The Japanese Triple Crown series has been one of the most beloved and anticipated events on the Japanese thoroughbred racing calendar since its inauguration in the early 1940s. The three races of the series are open to three-year-old fillies and colts, although Japan also hosts its own version of a separate Fillies' Triple Crown. The series' races are designed to test the equine contender in all levels of expertise; they are now also known as the 'Test of Speed', the 'Test of Luck' and the 'Test of Strength' chronologically.
There have been six winners in the history of the Japanese Triple Crown: Sir Lite in 1941, Shinzan in 1964, Mr. C. B. in 1983, Symboli Rudolf in 1984, Narita Brian in 1994 and most recently Deep Impact in 2005.
The Satsuki Shō - the 'Test of Speed' - is the first of the Japanese Triple Crown series. It was inaugurated in 1939 and has since been run at the Nakayama Racecourse in Funabashi in the prefecture of Chiba. The race runs over a distance of ca. 1 ¼ miles and kicks off the Triple Crown season in April. The maximum number of starters is limited to 18 contenders, who battle it out to win not only the very worthy purse of ¥235,320,000 but also the chance of becoming the new Japanese Triple Crown champion.
The Tokyo Yūshun - the 'Test of Luck' - is perhaps the most technically difficult race of the series. It is hosted at Tokyo Racecourse in the Fuchū district of Tokyo. This race is held in late May or early June and spans a distance of 1 mile and 4 furlongs. The Tokyo Yūshun is perhaps the most esteemed of the three races in the series, also referred to as 'The Festival of Racing' by the Japanese racing aficionados. It has been a popular race since it was introduced in 1932 and the prize money has risen in proportion to the races reputation, now weighing in at a hefty ¥343,300,000.
The Kikuka Shō - the 'Test of Strength' - finishes the Japanese Triple Crown series, which automatically crowns it one of the most exciting races of any given year.
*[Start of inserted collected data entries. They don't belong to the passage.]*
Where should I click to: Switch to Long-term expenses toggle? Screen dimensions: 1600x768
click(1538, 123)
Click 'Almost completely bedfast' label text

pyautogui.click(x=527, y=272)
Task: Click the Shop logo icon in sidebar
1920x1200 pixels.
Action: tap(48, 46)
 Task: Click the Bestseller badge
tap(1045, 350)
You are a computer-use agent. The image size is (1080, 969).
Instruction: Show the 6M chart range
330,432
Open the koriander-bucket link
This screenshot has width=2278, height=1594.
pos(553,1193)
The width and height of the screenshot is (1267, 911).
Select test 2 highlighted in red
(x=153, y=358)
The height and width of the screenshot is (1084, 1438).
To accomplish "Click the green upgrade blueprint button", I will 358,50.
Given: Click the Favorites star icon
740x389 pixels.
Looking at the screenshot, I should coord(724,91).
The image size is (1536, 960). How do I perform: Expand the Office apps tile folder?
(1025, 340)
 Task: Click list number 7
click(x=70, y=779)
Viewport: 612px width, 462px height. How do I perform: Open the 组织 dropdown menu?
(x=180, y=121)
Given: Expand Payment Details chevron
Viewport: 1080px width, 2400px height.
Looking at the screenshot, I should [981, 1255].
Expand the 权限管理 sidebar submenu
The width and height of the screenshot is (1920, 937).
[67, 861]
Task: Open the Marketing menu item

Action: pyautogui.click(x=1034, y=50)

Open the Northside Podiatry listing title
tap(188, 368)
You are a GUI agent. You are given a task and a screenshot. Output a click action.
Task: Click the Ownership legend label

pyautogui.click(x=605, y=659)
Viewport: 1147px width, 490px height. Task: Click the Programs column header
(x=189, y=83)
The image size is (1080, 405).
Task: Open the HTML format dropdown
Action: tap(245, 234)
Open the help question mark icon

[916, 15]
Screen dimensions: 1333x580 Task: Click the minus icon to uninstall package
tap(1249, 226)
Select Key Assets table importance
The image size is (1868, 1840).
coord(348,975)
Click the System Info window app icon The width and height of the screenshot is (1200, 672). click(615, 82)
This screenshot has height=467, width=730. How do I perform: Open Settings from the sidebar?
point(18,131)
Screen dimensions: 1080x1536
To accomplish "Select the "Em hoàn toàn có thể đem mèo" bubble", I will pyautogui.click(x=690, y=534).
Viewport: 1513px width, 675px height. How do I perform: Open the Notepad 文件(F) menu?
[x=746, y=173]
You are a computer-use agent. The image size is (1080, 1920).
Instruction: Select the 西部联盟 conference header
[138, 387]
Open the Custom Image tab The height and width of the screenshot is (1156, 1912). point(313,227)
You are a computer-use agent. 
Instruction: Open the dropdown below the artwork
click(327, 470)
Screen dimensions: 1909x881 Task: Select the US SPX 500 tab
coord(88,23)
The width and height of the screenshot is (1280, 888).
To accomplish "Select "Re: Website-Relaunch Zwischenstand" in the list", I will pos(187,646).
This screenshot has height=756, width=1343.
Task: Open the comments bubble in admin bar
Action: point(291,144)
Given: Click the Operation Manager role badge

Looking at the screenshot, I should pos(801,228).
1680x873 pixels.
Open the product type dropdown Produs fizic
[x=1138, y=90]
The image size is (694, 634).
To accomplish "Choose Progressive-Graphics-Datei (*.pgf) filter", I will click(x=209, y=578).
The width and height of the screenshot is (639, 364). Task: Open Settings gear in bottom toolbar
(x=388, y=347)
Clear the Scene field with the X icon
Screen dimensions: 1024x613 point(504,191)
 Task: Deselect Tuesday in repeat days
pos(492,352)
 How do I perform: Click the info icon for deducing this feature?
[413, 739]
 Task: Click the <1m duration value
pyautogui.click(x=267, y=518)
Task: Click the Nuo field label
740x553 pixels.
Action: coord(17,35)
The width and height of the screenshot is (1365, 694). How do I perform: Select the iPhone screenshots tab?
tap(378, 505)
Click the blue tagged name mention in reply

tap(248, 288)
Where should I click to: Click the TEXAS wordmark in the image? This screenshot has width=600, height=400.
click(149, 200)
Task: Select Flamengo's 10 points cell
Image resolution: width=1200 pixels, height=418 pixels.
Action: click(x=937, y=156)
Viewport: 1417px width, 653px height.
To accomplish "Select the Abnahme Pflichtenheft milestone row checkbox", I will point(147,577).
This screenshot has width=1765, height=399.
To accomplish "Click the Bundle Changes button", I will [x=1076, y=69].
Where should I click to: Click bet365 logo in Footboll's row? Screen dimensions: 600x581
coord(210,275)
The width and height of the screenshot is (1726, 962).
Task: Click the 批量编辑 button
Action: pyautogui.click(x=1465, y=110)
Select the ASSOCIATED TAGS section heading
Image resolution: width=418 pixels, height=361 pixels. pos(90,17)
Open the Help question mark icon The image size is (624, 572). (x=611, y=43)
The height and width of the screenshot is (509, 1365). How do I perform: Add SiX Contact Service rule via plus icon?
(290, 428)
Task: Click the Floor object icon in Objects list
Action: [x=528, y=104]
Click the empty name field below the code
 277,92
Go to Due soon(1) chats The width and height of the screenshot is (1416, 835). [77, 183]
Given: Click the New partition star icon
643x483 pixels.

It runs over almost 2 miles, which makes it the longest and the most strenuous race of the series. It has been staged at the Kyoto Racecourse in the Kyoto district Fushimi-ku in the Kyoto prefecture since it was inaugurated in 1938, apart from a two year break during World War II. The race is prized at ¥269,750,000 and awards a chance to enter the history books as a Japanese Triple Crown Champion.